Die Geschichte ist insgesamt eher düster und traurig, denn immerhin ist die Protagonistin Alisik bereits tot und es besteht scheinbar keine Hoffnung darauf, dass jemals wieder das Gegenteil der Fall sein wird. Im Grunde wartet sie nur noch darauf zu erfahren, ob sie von Herrn Todt schließlich ins Licht- oder Schattenreich, also in den Himmel oder in die Hölle, geschickt wird. Da sie zunächst keine Erinnerungen mehr an ihr früheres Leben hat und bisher kaum welche zurückgekehrt sind, ist es umso schwieriger für sie diesbezüglich Spekulationen anzustellen. Ferner ist es mehr als verständlich, dass Alisik anfangs überhaupt nicht wahrhaben will, dass sie nicht mehr am Leben ist und alles für einen grausamen Scherz hält.
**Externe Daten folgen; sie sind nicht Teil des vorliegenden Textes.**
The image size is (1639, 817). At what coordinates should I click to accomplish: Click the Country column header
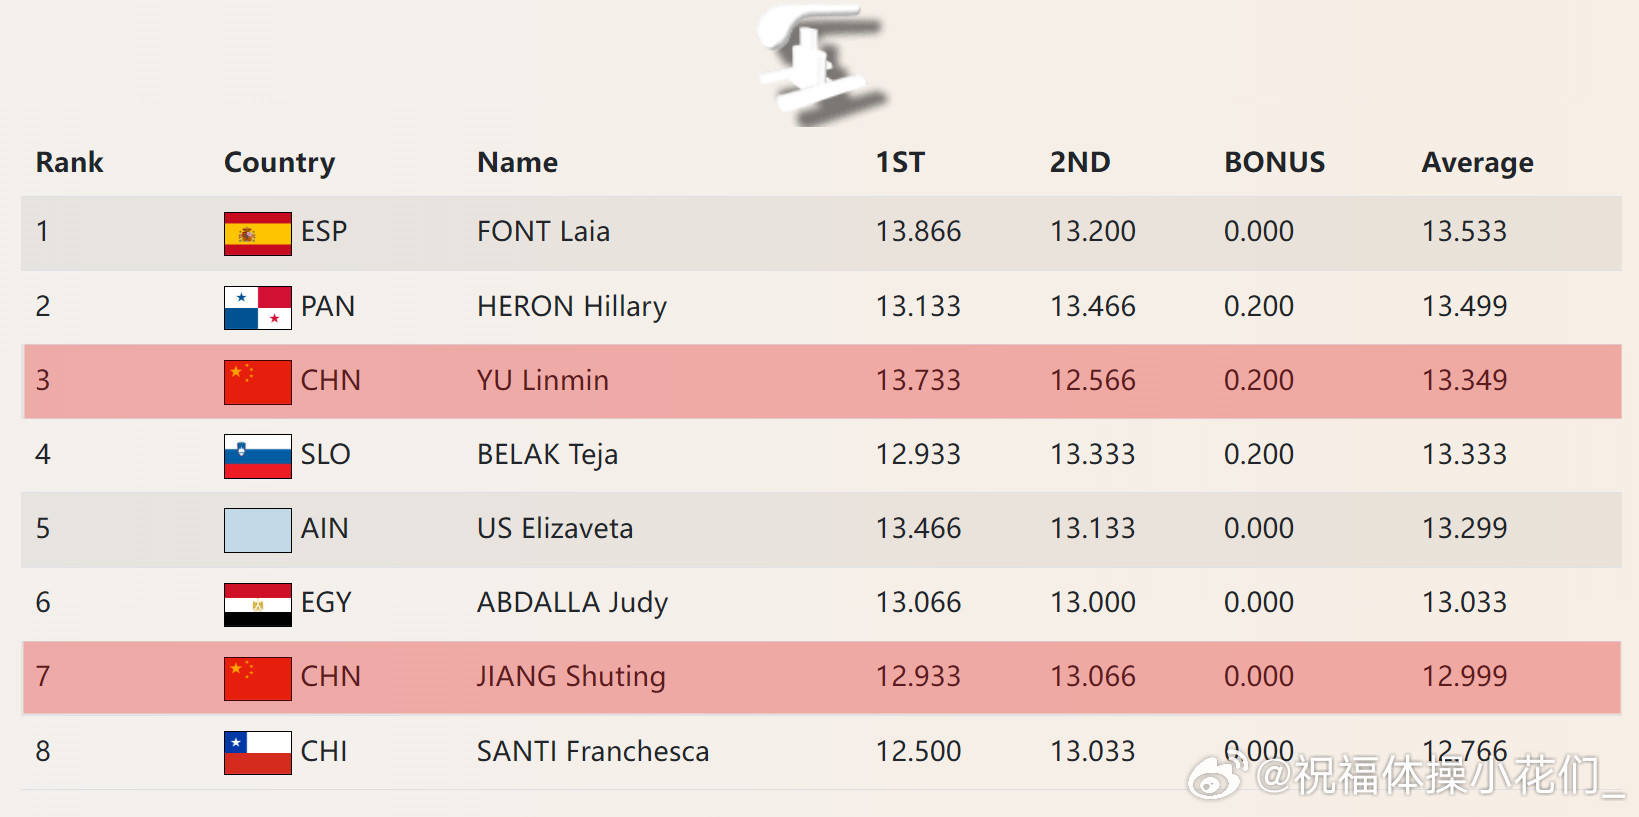point(279,162)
Hinzu kommt, dass die Zombies gewissen Regeln unterworfen sind und (eigentlich) die ganze Zeit über auf dem Friedhof bleiben müssen. Für Alisik ist das besonders schwer, selbst nachdem sie sich mit ihrem Schicksal abgefunden hat, weil sie wesentlich jünger als die anderen ist und aus einer völlig anderen Zeit stammt. Es gibt unter ihnen also niemanden, mit dem sie wirklich reden kann.
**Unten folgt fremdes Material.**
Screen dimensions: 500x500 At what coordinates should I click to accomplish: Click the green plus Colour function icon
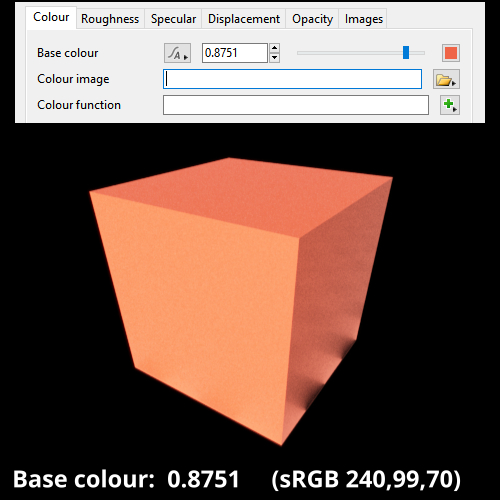450,105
Das ändert sich jedoch als sie Ruben trifft, der durch einen Unfall sein Augenlicht verloren hat, dafür aber im Gegensatz zu anderen Menschen nun in der Lage ist mit den Postmortalen, die er wegen seiner Blindheit vermutlich für gewöhnliche, wenn auch etwas merkwürdige, Leute hält, zu kommunizieren und sich mit ihnen zu unterhalten. Er kann sie zwar nicht sehen, doch zumindest hören. Von ihm erfährt Alisik, dass der Friedhof bald planiert und anschließend ein Einkaufszentrum darauf errichtet werden soll, was für die Zombies zu einem Problem werden könnte. Durch die kurzen Interludien erhält man als Leser dann noch ein paar mehr Details dazu.
Alisik soll Ruben dabei helfen in das Haus des Mannes einzubrechen, der die Schuld an seinem Unfall trägt und seitdem spurlos verschwunden ist. Es scheint sich dabei um denselben Mann zu handeln, dem das Bauunternehmen gehört, welches für die Planierung des Friedhofs zuständig ist.
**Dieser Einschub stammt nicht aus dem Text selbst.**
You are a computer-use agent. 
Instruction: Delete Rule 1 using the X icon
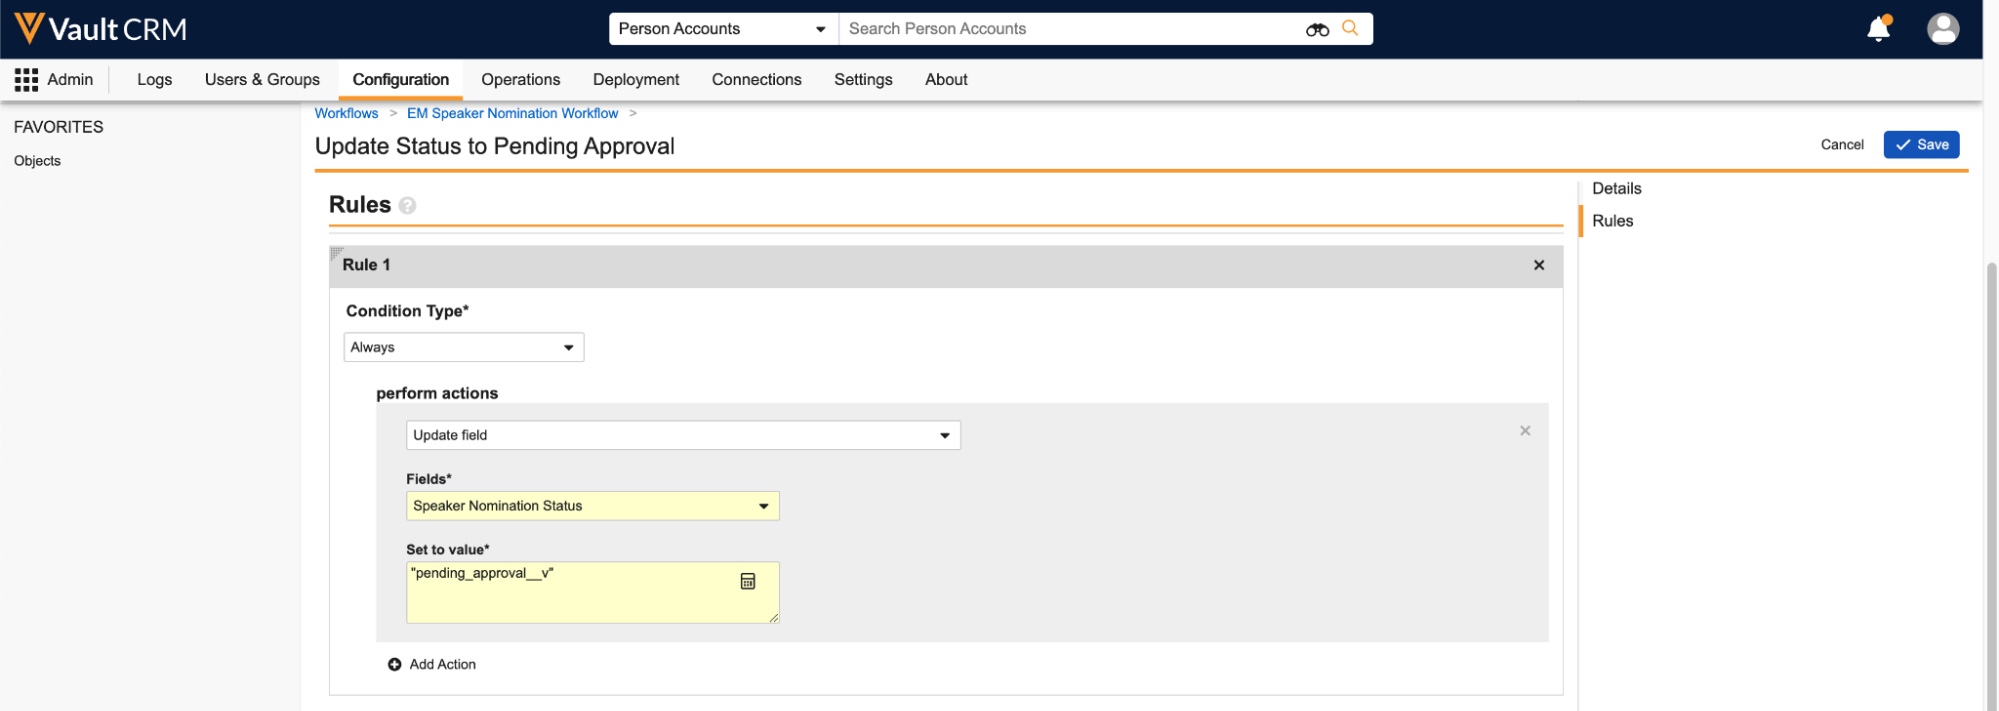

Im ersten Band merkt man noch nicht allzu viel davon, aber es ist durchaus denkbar, dass sich zwischen Ruben und Alisik im späteren Verlauf bzw. in den folgenden Bänden eine Liebesgeschichte entwickelt.
Die anderen Postmortalen, die zusammen mit Alisik auf dem Friedhof hausen, sind alle sehr unterschiedlich und zudem ganz individuell gestaltet, wodurch sie sich schon optisch gut voneinander abheben. Darüber hinaus hat jeder von ihnen seinen ganz eigenen, interessanten Charakter. Man findet gern mehr über sie heraus und ist erfreut, wenigstens in Bezug auf eine dieser Figur mehr über deren Vergangenheit zu erfahren und warum sie vielleicht nicht in die Lichtwelt kommt.
Trotz der trostlosen Grundstimmung sind mitunter auch lustige Szenen vorhanden, die einen zum Schmunzeln bringen. Besonders schön ist des Weiteren, dass ein realer, deutscher Ort als Schauplatz für die Geschichte gewählt wurde und man anhand der Skyline, beispielsweise dem Fernsehturm, sofort erkennt, wo diese spielt, nämlich in Berlin. Dadurch entsteht eine viel stärkere Bindung zum Geschehen.
Das Ende erreicht man leider viel zu schnell und es bleiben etliche Fragen offen, die dann hoffentlich in den Fortsetzungen beantwortet werden. Man ist sehr gespannt auf den weiteren Verlauf der Handlung und insbesondere auf Alisiks Erinnerungen. Welche Schuld hat sie womöglich auf sich geladen?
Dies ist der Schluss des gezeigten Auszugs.